Forums › 2degrees (including Slingshot, Orcon, Flip, Stuff Fibre, MyRepublic, 2talk and Vocus) › VPN Issue on FritzBox

gocheck

34 posts

Geek

#265535 26-Jan-2020 13:08

A few years ago I set up several VPN users on my FrtizBox 7490 for myself and my family members working in China. It’s an IPSec Xauth PSK type VPN. It’s a dynamic IP so myfritz.net was used as the dynamic server. We have been using the VPN almost every day since then without any major issues.

However, from around 20th January we could not connect to the VPN anymore. Even on my 2degrees mobile phone, I could only connect to the VPN when the phone connected to my home WIFI. When the phone was on cell data it could not connect to the VPN. And my family members in China could not connect to the VPN at all.

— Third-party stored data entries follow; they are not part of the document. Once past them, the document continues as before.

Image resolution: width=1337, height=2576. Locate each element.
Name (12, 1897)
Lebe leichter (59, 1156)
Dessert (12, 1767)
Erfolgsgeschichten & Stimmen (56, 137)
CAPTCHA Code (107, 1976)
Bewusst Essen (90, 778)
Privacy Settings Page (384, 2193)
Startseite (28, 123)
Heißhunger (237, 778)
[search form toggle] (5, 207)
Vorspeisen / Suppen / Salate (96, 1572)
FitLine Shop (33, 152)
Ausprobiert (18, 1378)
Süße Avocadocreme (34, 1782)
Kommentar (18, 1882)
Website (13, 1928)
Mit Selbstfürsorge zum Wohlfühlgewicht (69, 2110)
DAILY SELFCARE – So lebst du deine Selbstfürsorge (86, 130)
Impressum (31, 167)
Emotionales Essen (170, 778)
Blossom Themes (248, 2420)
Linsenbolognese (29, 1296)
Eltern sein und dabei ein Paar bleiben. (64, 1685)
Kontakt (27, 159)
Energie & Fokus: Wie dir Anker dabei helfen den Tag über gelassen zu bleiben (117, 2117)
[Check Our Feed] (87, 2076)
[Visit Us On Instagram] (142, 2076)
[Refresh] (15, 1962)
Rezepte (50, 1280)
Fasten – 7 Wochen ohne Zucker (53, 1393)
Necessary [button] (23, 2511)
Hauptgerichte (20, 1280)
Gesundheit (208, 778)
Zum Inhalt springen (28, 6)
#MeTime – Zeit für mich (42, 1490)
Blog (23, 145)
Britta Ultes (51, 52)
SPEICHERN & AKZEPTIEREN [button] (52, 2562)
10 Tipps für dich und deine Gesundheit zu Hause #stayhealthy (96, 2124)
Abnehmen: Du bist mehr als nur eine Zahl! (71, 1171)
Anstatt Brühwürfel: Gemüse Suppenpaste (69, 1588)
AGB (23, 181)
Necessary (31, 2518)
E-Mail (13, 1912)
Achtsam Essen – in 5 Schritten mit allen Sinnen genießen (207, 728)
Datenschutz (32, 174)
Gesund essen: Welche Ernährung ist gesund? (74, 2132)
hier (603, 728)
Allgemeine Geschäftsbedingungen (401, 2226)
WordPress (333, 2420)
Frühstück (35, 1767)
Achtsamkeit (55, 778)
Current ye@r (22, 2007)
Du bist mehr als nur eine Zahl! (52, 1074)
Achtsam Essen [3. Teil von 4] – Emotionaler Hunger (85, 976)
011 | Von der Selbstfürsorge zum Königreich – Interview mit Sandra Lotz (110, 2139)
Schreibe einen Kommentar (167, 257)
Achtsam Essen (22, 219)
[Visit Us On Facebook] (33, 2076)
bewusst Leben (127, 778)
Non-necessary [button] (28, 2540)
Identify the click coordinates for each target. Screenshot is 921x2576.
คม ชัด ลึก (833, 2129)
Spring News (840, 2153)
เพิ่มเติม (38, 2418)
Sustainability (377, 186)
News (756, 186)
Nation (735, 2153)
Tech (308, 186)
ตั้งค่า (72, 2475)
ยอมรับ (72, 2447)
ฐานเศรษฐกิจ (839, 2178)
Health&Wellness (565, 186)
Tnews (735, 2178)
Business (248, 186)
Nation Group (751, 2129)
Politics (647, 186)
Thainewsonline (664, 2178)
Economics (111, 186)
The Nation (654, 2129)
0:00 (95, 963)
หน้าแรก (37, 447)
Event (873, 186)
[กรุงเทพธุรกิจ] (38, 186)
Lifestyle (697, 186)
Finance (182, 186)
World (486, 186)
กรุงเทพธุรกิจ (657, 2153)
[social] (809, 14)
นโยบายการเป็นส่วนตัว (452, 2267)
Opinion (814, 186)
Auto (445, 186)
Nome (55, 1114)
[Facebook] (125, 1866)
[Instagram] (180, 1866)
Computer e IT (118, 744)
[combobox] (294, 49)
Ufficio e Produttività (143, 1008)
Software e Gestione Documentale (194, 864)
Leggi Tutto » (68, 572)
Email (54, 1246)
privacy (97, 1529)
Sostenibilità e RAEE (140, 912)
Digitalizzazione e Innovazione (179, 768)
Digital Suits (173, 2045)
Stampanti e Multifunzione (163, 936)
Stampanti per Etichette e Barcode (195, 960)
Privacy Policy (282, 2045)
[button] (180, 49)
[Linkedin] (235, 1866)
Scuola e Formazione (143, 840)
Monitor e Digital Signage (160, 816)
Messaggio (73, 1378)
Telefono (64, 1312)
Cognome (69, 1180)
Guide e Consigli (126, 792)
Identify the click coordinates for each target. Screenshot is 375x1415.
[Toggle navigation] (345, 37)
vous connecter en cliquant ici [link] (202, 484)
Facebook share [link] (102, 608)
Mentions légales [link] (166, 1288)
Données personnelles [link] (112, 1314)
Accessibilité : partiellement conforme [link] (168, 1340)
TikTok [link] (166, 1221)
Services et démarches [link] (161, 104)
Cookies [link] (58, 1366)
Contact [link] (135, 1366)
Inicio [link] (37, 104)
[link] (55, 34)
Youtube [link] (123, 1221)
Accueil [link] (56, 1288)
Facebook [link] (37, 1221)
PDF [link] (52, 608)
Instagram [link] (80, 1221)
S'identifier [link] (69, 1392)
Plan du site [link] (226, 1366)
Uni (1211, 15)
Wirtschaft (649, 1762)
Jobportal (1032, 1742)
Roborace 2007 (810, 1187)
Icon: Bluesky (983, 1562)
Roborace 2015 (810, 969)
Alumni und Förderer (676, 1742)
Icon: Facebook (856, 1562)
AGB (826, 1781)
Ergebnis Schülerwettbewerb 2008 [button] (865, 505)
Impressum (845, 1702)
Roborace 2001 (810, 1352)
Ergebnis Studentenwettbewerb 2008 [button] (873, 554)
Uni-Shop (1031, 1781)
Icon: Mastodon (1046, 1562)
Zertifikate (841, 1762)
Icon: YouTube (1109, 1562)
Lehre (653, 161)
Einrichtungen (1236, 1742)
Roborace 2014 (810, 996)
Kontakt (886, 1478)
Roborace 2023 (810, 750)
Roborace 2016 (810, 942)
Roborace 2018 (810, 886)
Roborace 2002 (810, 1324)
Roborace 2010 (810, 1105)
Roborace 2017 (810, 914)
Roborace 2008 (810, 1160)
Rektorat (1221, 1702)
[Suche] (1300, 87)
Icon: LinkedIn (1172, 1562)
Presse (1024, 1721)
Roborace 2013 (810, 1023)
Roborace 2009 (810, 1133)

A weird thing happened the next day. My FritzBox 7490 was suddenly down with the red Info light on. I called 2degrees and they sent me a new router Fritzbox 7530.

I set up a VPN user on the 7530 and tried it out on my mobile phone. The same issue happened again. My phone could only be connected to the VPN when my phone was in the home WIFI. So I called 2degree again. It seemed that the staff knew what happened. He put me on to a static IP (203.86.206.xx). After that my phone could connect to the VPN through cell data. But there were some website access issues. I could not connect to some websites, even myfritz.net.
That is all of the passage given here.